#### Work to complete:
Below are entries; repeat exactly, and nothing else, the lines from the one holding "Instruction: Click the" through the one holding "You are a computer-use agent. Image", inclusive. Leave the pictures out.

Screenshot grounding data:

*** Begin section ***

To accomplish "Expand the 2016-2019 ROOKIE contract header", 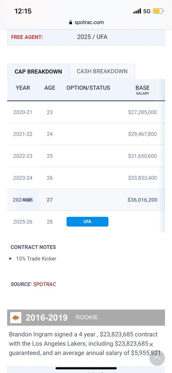I will pyautogui.click(x=86, y=318).
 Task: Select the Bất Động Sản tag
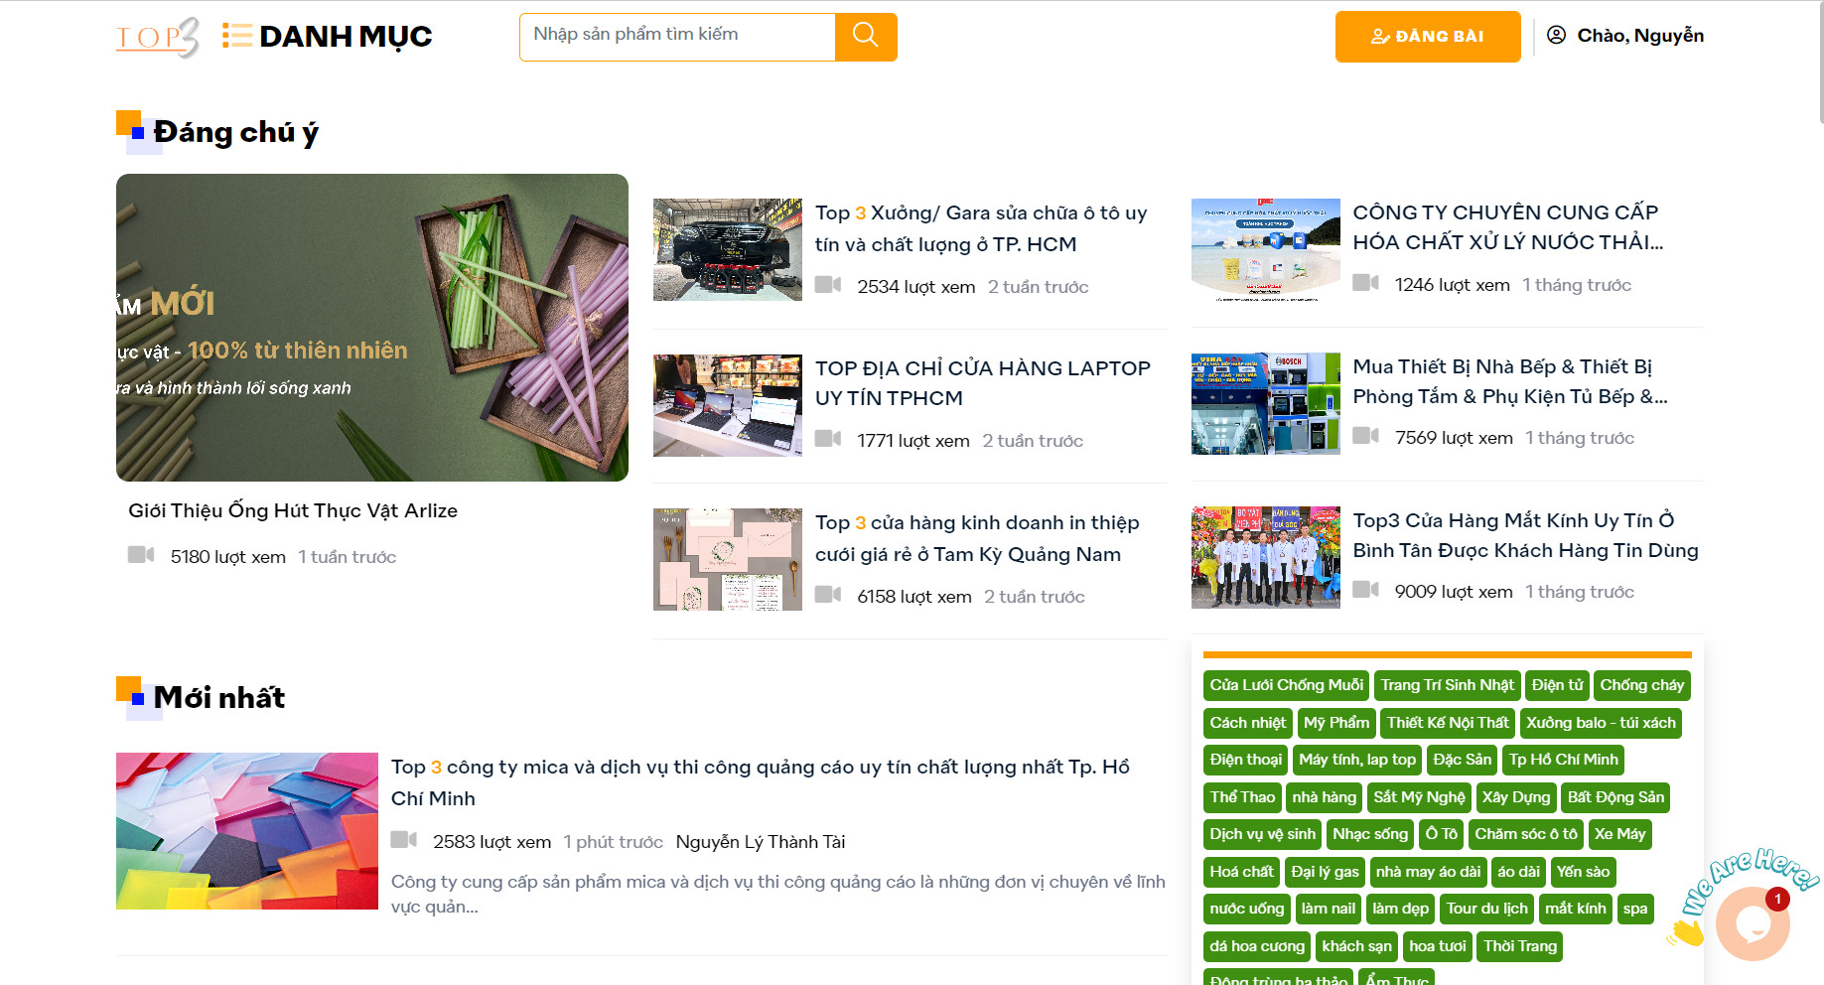point(1615,797)
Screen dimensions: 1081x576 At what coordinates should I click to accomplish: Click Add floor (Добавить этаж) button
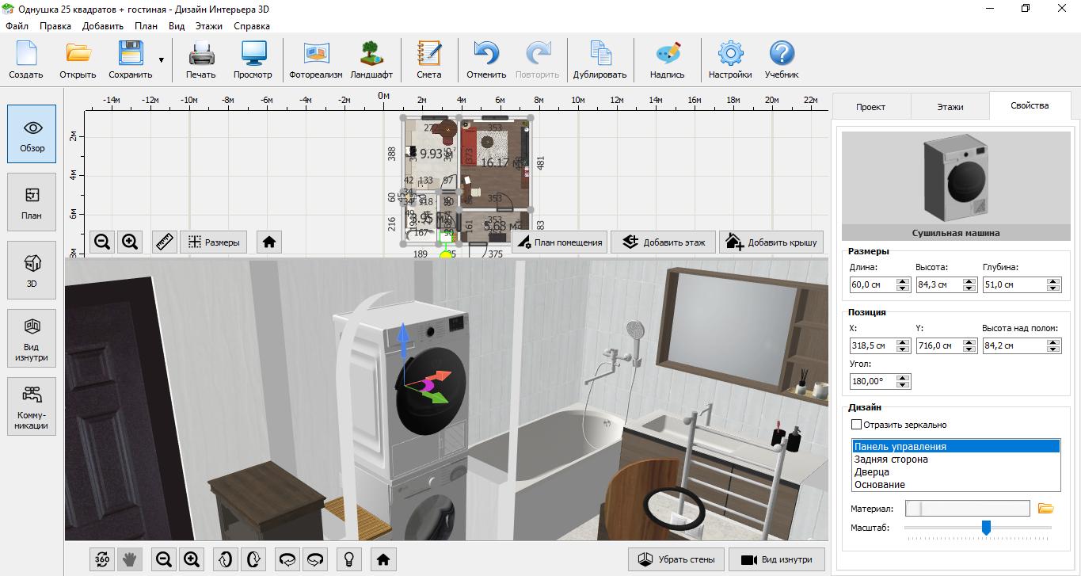click(663, 242)
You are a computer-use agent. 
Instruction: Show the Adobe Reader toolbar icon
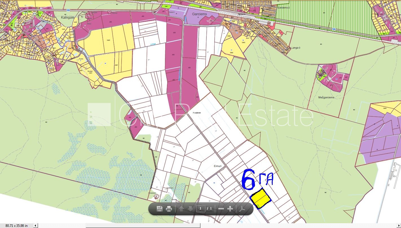[x=242, y=209]
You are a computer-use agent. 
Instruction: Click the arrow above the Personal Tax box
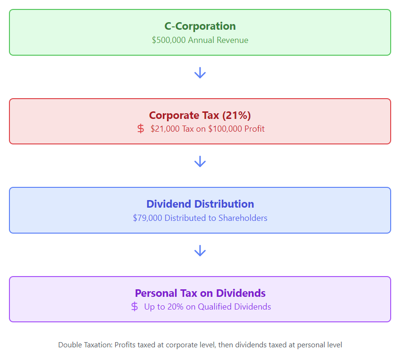(200, 251)
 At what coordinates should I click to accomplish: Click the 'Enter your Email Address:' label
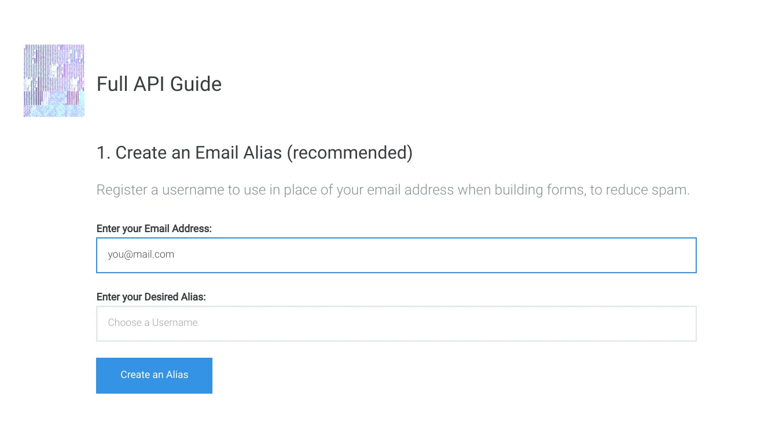click(x=154, y=228)
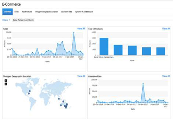View all Top 5 Products
The width and height of the screenshot is (173, 120).
(166, 29)
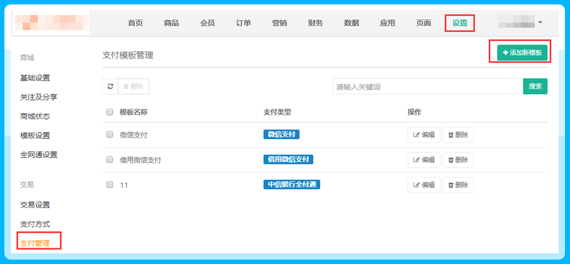Check the 微信支付 row checkbox
This screenshot has width=570, height=264.
pos(110,135)
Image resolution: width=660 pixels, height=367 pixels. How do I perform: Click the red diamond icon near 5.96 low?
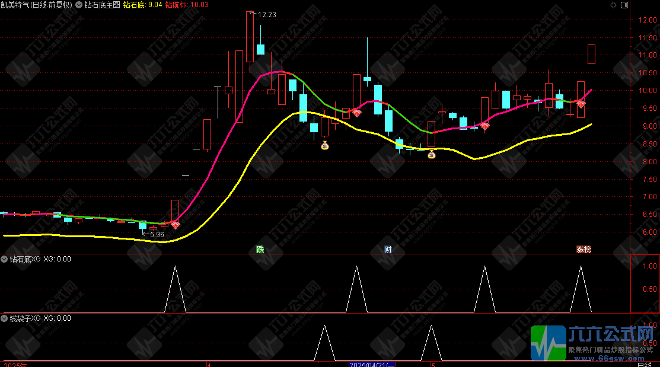pyautogui.click(x=175, y=225)
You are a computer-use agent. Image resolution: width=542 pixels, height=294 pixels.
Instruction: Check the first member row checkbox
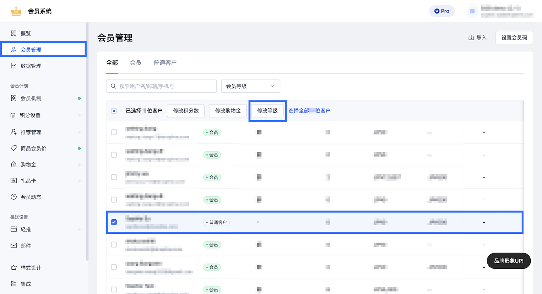[114, 132]
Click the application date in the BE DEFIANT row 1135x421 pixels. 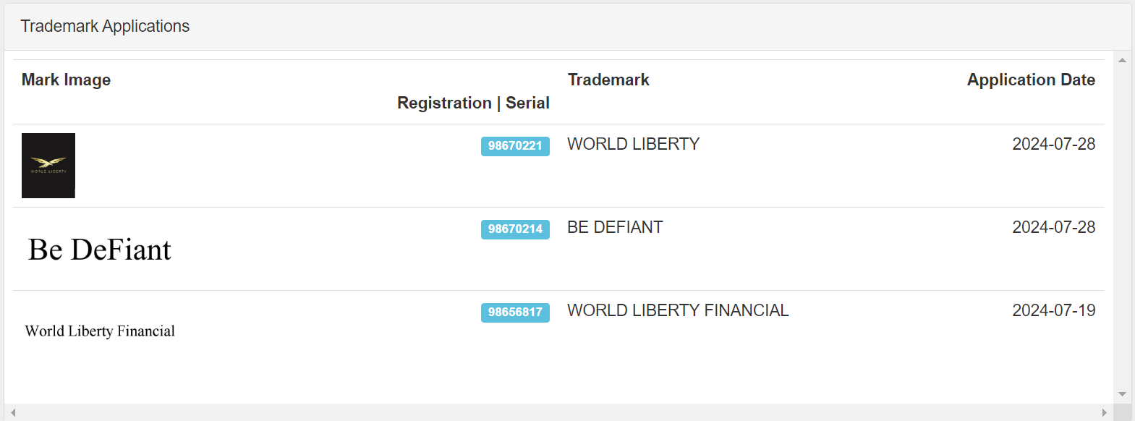1053,228
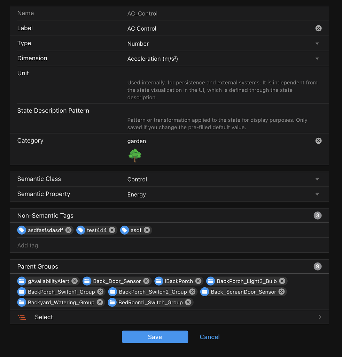The height and width of the screenshot is (357, 342).
Task: Click the folder icon on the lBackPorch chip
Action: (x=159, y=281)
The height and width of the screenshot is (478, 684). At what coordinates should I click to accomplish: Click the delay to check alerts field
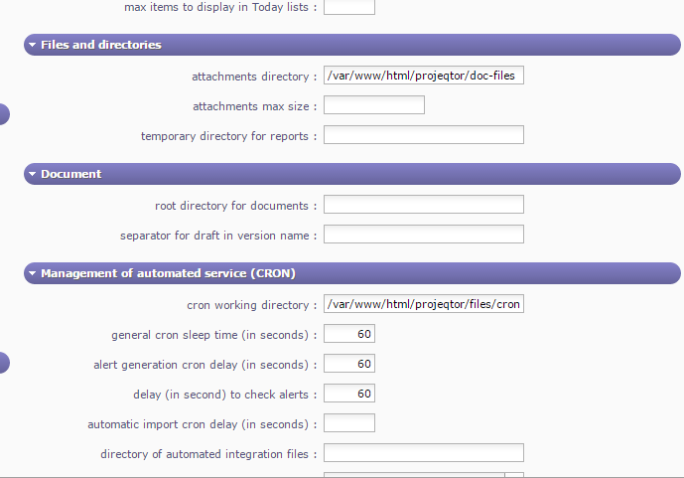pos(349,394)
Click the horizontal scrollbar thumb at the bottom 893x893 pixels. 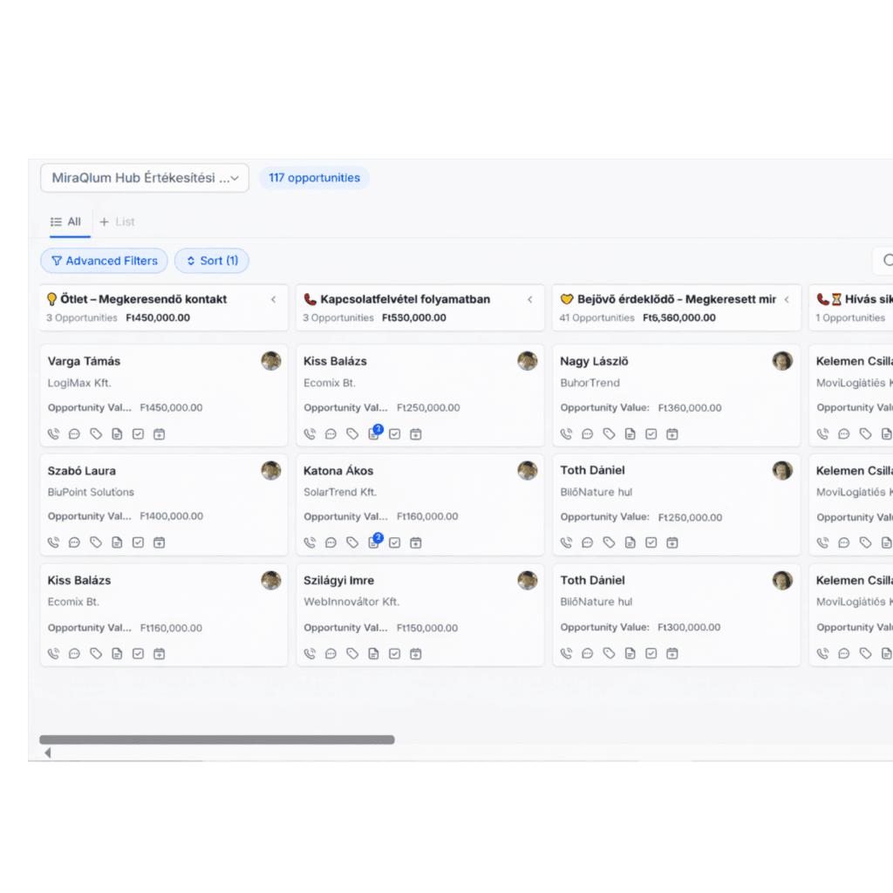coord(217,740)
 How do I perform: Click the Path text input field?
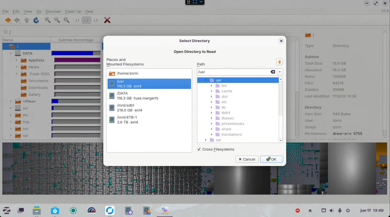pyautogui.click(x=234, y=72)
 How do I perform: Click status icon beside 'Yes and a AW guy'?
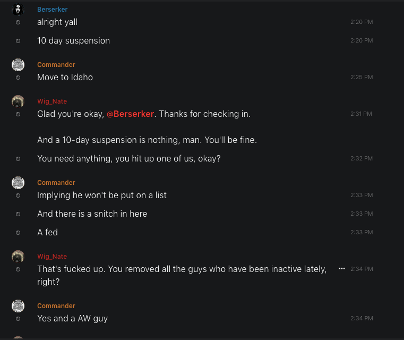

*** End section ***

#### Solution:
Instruction: Click the arrow above the Personal Tax box
(200, 251)
 At what coordinates should I click to accomplish: Click the 'Enter your Email Address:' label
click(x=154, y=228)
View all Top 5 Products
The width and height of the screenshot is (173, 120).
(166, 29)
Check the 微信支付 row checkbox
This screenshot has width=570, height=264.
pos(110,135)
Image resolution: width=660 pixels, height=367 pixels. How do I perform: Click the red diamond icon near 5.96 low?
pyautogui.click(x=175, y=225)
You are a computer-use agent. Image resolution: width=542 pixels, height=294 pixels.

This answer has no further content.